As police moved in to clear Zuccotti Park for valid health and safety concerns, some of the protesters chanted, “Whose park? Our park.”
Well, no. The protesters, earnest though many are, have it exactly wrong. The park does not belong to them.
City Hall did the right thing by ordering hundreds of officers into the park at about 1 a.m. on Tuesday morning. The site had become a hazard to public health and safety. The protest was unfair to nearby residents who wished only for a decent night’s sleep and to struggling local businesses faced with the ironic decision of having to lay off workers because of a demonstration against (among other things) unemployment.

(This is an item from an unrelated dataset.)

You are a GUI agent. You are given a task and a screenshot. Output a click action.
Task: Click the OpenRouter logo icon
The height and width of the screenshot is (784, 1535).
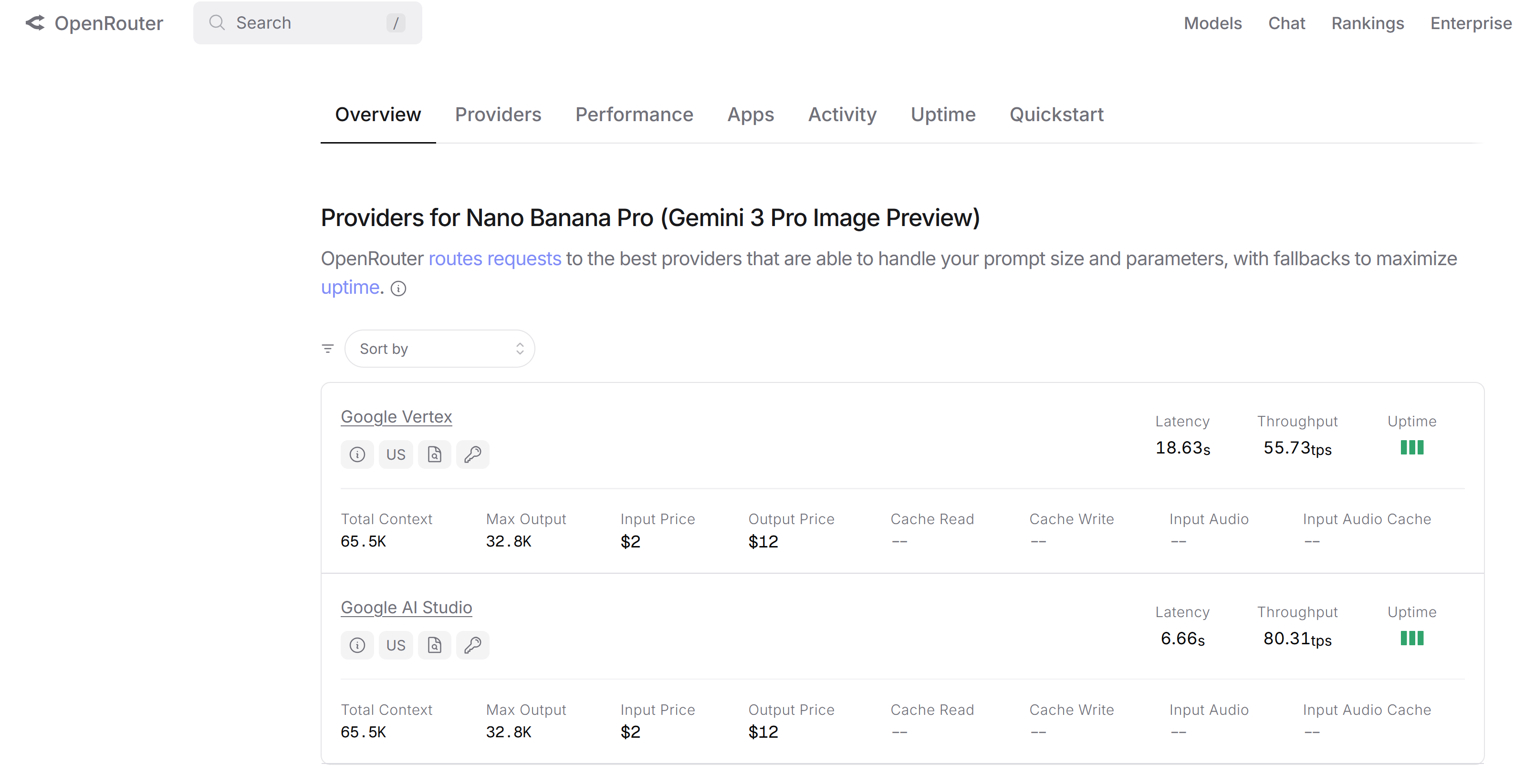pyautogui.click(x=35, y=22)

By morning’s light on Tuesday, dozens of city workers clad in orange vests could be seen inside the park, cleaning and scrubbing the much-abused grounds. Mayor Bloomberg said the demonstrators would be allowed to return to the park after it was tidied up, but the days of sleeping in the park were over. No more makeshift tents. No more drum-banging after midnight.
“Protesters have had two months to occupy the park with tents and sleeping bags,” Mr. Bloomberg said. “Now they will have to occupy space with the power of their arguments.” (As of this writing, a court ruled that the protesters could return to the park with their tents and sleeping gear, but the city likely will appeal.)
The mayor meant his words to be conciliatory, to show that he was not suppressing free speech, but simply acting on behalf of public health and safety. But in another sense, the mayor’s words were a challenge too. If the protesters have arguments to make, they should make them rather than rely on histrionics and demagoguery.
It’s not certain whether the protesters will be able to accept the mayor’s invitation, at least in any coherent way. One of the protesters told reporters that the police action somehow proves the demonstration’s point. “This reminds everyone who was occupying exactly why they were occupying,” a protester told The New York Times.
That’s a peculiar assertion. While it has been hard to discern a common, agreed-upon agenda from the Occupy movement, there is a sense that most protesters are frustrated with the stagnant economy and, in their view, Wall Street’s complicity in the excesses that led to the crash of 2008.
The actions of the police, carried out under the mayor’s instructions and designed to address issues of safety and public health, had nothing to do with whatever sins the protesters ascribe to Wall Street. Indeed, the protesters have been invited back to Zuccotti Park—by the mega-capitalist mayor, no less—to make their arguments. Just no sleeping bags, please. And mind the neighbors, if you please.
The Occupy Wall Street movement has sought to identify villains, not an uncommon tendency during hard times. But those villains should not include police officers and their higher-ups, who acted in a timely manner to prevent the movement from becoming a mob.
In that sense, the mayor and the police did the protesters a favor.